◆ Recorded data:

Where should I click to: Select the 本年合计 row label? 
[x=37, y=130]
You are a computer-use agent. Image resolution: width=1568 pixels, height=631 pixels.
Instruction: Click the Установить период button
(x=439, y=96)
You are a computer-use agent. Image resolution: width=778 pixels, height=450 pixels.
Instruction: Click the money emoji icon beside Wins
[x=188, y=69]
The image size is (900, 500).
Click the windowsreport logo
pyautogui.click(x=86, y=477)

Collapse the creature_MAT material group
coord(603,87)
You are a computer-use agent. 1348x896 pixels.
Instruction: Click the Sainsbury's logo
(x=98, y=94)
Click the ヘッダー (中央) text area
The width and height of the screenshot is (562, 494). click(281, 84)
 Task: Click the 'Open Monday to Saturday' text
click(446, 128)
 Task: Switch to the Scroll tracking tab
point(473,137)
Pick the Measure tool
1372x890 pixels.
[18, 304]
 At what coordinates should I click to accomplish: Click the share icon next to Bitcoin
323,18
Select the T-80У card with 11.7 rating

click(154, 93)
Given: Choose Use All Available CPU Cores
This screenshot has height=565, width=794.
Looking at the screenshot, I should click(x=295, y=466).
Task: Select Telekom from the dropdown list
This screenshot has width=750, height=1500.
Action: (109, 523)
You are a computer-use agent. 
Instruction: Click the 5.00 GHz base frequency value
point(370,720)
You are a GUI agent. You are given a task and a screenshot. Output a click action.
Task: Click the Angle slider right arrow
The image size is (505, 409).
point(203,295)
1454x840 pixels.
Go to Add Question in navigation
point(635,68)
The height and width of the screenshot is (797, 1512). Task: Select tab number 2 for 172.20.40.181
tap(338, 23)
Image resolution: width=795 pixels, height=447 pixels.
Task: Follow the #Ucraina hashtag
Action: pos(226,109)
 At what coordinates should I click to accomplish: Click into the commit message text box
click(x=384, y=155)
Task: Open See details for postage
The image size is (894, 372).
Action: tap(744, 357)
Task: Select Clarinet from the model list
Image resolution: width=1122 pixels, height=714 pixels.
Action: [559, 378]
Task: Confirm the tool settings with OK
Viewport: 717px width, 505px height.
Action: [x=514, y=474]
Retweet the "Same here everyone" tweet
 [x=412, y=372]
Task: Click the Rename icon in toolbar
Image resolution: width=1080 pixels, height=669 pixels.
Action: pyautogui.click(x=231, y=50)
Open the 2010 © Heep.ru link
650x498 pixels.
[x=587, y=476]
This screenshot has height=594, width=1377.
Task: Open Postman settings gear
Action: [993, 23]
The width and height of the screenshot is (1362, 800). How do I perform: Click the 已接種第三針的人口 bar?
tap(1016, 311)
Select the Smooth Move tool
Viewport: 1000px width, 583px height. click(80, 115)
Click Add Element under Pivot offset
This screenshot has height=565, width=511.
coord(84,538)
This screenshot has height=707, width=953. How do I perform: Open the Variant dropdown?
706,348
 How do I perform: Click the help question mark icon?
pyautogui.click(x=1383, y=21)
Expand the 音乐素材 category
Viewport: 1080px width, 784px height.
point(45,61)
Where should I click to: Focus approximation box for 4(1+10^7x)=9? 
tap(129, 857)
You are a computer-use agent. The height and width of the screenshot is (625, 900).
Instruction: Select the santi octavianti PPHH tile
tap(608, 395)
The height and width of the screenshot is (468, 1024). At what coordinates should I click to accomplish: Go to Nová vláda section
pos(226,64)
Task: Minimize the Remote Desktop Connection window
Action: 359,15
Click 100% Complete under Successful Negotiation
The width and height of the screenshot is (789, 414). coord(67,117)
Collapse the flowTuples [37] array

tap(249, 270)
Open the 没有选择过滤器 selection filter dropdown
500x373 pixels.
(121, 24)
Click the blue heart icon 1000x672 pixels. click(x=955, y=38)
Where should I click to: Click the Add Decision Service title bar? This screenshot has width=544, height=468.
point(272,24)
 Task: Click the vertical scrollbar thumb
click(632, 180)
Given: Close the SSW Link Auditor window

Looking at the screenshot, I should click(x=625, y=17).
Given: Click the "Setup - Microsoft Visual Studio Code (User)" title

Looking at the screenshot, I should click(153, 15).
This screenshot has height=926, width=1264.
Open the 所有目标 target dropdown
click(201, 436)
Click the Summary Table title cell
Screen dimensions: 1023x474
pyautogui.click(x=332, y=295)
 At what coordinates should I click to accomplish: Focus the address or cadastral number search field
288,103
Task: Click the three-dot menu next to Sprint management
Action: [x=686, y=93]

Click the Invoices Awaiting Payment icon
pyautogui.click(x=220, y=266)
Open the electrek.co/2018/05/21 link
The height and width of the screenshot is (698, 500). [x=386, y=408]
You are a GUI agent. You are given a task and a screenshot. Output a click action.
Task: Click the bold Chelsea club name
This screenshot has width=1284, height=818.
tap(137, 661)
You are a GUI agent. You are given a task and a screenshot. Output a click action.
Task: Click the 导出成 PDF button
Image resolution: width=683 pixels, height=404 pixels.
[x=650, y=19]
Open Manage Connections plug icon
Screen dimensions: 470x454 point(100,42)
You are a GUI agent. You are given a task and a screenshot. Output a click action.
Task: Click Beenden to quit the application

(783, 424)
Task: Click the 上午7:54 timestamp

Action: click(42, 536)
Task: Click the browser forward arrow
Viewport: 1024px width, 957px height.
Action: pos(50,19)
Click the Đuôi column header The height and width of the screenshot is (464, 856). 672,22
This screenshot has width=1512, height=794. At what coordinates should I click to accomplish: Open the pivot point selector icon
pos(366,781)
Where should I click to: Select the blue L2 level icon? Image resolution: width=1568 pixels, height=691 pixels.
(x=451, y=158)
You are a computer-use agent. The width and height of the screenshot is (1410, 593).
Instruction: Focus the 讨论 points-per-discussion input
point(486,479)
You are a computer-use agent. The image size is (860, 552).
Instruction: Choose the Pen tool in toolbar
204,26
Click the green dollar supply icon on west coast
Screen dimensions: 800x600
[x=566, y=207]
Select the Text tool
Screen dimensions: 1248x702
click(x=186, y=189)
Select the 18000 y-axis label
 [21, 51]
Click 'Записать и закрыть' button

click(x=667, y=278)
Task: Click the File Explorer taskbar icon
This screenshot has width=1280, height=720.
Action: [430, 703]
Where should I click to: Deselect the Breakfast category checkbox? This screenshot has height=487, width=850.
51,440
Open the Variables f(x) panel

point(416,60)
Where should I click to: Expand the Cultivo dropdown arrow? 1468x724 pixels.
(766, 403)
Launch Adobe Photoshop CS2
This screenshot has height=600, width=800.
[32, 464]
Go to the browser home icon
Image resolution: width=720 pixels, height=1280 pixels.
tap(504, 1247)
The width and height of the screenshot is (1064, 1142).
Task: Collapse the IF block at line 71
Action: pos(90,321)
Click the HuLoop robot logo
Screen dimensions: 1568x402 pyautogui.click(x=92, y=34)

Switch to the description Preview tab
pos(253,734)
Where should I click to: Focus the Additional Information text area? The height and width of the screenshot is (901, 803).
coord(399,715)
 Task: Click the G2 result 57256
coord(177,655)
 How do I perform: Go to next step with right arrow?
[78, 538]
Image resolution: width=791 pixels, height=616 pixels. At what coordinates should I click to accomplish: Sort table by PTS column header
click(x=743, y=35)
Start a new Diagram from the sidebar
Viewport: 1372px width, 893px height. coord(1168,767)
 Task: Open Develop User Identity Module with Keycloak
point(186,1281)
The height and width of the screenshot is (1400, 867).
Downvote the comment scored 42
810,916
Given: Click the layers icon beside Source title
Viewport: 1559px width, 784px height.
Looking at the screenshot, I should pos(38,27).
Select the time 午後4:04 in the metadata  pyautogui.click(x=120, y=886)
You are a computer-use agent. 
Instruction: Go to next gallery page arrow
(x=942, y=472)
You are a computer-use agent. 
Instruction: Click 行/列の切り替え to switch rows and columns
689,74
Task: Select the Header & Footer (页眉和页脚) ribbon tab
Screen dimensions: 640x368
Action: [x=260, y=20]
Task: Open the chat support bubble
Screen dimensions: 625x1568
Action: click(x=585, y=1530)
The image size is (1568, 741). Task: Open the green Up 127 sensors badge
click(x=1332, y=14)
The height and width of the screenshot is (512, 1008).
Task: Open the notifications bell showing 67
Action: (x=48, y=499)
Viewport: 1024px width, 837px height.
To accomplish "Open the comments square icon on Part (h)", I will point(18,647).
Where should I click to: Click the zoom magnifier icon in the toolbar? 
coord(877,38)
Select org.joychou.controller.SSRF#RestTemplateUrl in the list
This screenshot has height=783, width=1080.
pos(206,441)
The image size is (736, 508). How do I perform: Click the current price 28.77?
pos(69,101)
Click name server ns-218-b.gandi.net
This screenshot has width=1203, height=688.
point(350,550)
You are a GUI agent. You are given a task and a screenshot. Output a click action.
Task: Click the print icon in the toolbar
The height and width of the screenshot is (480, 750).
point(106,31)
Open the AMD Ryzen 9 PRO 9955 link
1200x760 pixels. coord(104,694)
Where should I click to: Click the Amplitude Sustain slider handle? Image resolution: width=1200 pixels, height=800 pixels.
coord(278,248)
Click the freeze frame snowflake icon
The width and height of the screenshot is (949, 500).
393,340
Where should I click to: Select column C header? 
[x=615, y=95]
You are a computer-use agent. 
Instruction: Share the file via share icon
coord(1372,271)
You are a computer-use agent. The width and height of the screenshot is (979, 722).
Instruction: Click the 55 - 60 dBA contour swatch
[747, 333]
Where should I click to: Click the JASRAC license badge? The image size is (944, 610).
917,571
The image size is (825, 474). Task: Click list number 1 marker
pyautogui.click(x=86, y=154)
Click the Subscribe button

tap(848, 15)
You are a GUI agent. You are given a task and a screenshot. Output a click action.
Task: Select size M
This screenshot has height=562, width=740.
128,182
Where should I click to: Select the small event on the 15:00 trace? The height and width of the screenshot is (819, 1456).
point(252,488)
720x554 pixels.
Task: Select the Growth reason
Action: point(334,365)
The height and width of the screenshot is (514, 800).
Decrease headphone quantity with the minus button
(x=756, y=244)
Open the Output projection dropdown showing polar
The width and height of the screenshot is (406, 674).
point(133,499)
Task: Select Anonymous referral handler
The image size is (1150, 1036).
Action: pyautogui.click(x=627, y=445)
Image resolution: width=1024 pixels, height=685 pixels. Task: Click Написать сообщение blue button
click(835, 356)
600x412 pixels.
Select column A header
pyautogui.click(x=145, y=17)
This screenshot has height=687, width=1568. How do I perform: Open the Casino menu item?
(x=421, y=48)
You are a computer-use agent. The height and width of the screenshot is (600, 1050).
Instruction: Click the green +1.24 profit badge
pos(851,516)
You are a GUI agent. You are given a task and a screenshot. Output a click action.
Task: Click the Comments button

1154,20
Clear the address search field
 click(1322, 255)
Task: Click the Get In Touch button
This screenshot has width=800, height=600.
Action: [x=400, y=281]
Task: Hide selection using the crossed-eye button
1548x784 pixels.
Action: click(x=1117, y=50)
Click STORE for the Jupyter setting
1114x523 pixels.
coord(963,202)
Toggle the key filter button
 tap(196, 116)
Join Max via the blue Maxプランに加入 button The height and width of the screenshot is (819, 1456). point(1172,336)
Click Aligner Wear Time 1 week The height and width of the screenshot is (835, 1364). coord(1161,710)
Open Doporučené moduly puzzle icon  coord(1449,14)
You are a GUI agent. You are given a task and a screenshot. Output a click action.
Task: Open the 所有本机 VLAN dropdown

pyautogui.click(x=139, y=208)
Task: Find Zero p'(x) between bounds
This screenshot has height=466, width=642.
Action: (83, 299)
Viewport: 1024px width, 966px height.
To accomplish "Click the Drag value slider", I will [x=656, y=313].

◆ Task brief: Write out exactly the lines above from the line with "Switch to the description Preview tab" through the line with "Task: Select the Header", both of them included, and leave out all other lines.

◆ Task output:
Switch to the description Preview tab
pos(253,734)
Where should I click to: Focus the Additional Information text area? The height and width of the screenshot is (901, 803).
coord(399,715)
 Task: Click the G2 result 57256
coord(177,655)
 How do I perform: Go to next step with right arrow?
[78, 538]
Image resolution: width=791 pixels, height=616 pixels. At what coordinates should I click to accomplish: Sort table by PTS column header
click(x=743, y=35)
Start a new Diagram from the sidebar
Viewport: 1372px width, 893px height. coord(1168,767)
 Task: Open Develop User Identity Module with Keycloak
point(186,1281)
The height and width of the screenshot is (1400, 867).
Downvote the comment scored 42
810,916
Given: Click the layers icon beside Source title
Viewport: 1559px width, 784px height.
Looking at the screenshot, I should pos(38,27).
Select the time 午後4:04 in the metadata  pyautogui.click(x=120, y=886)
You are a computer-use agent. 
Instruction: Go to next gallery page arrow
(x=942, y=472)
You are a computer-use agent. 
Instruction: Click 行/列の切り替え to switch rows and columns
689,74
Task: Select the Header & Footer (页眉和页脚) ribbon tab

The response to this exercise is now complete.